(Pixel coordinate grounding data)
● ● ● ● ●
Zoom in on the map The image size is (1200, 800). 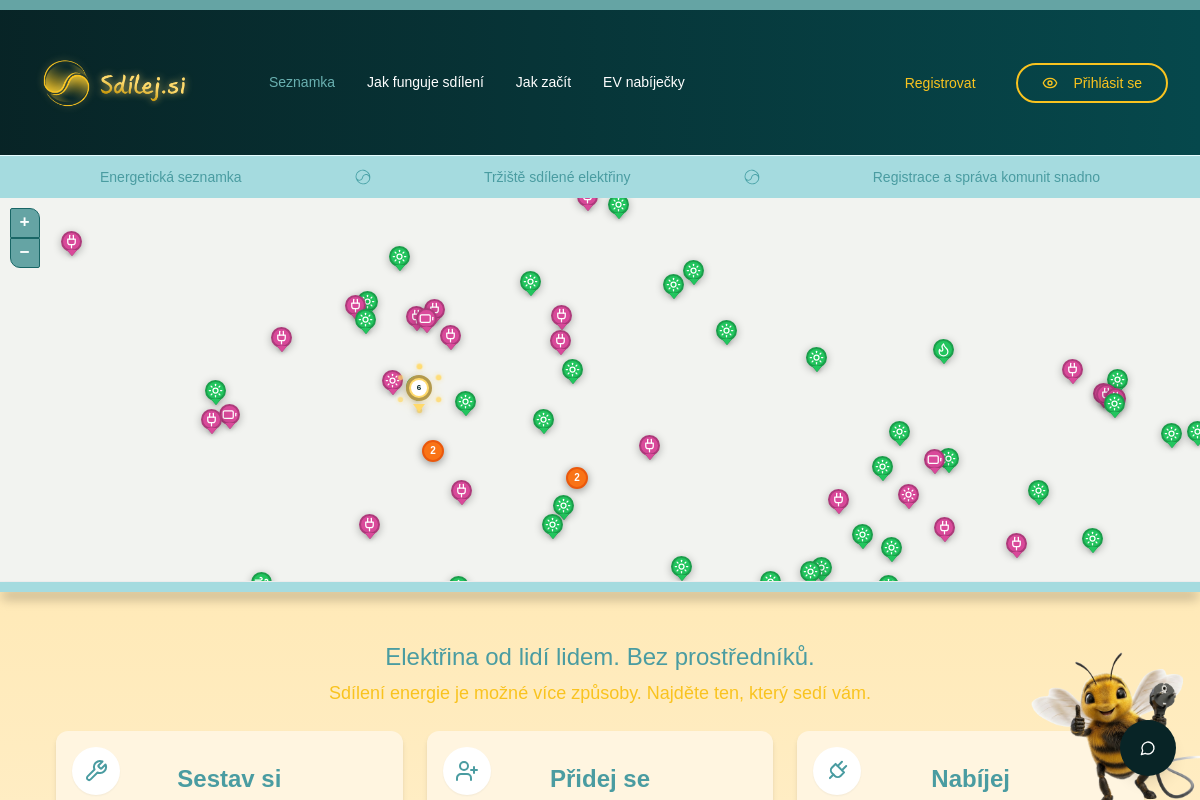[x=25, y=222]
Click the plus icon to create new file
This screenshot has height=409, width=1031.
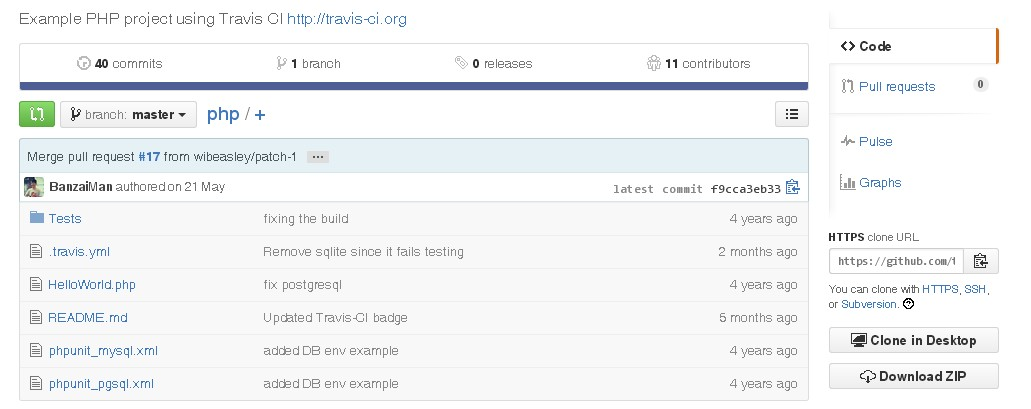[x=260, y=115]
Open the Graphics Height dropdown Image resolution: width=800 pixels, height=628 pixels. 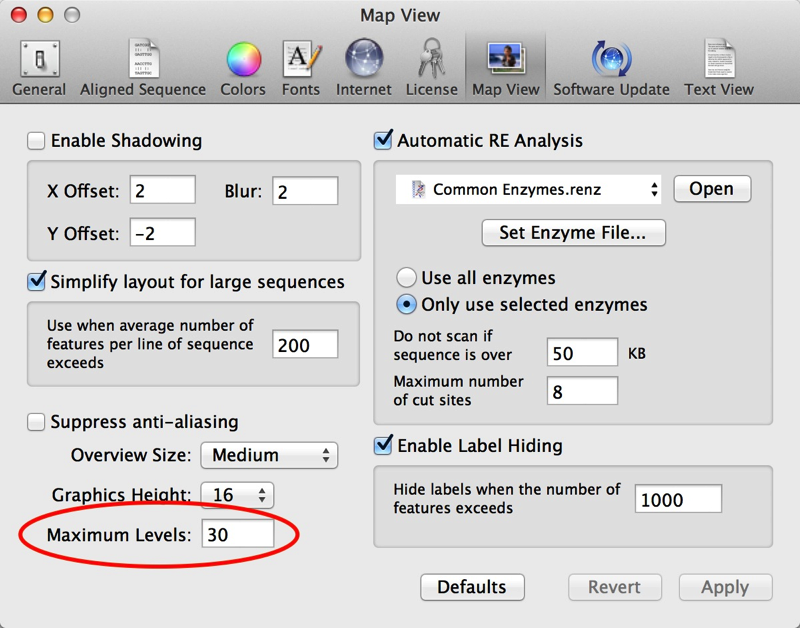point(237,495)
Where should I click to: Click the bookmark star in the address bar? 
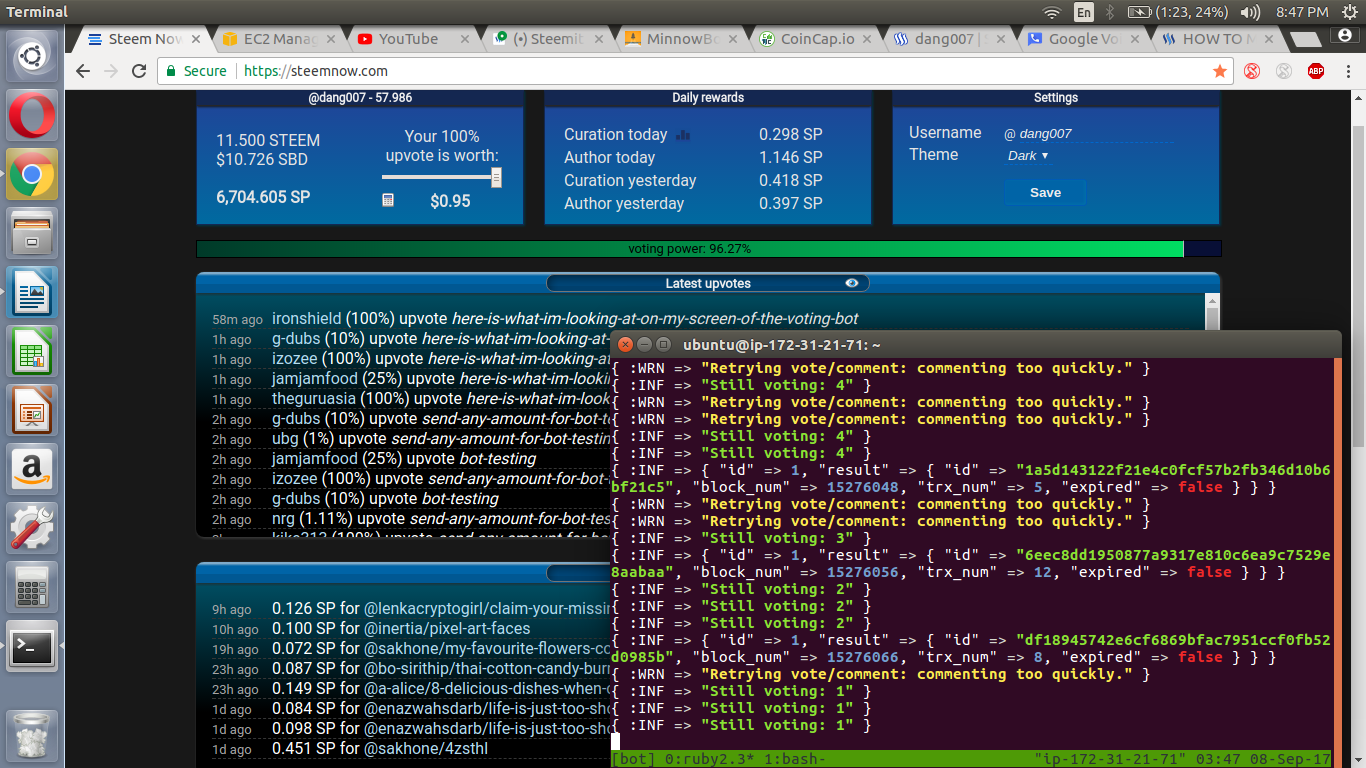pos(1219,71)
● ● ● ● ●
Leave out the pictures, and retype exactly the lines from the one containing "Where should I" through the last line of the data above, no more and no less.

● **ANSWER AREA**
Where should I click to: Click the bookmark star in the address bar? 
pos(1219,71)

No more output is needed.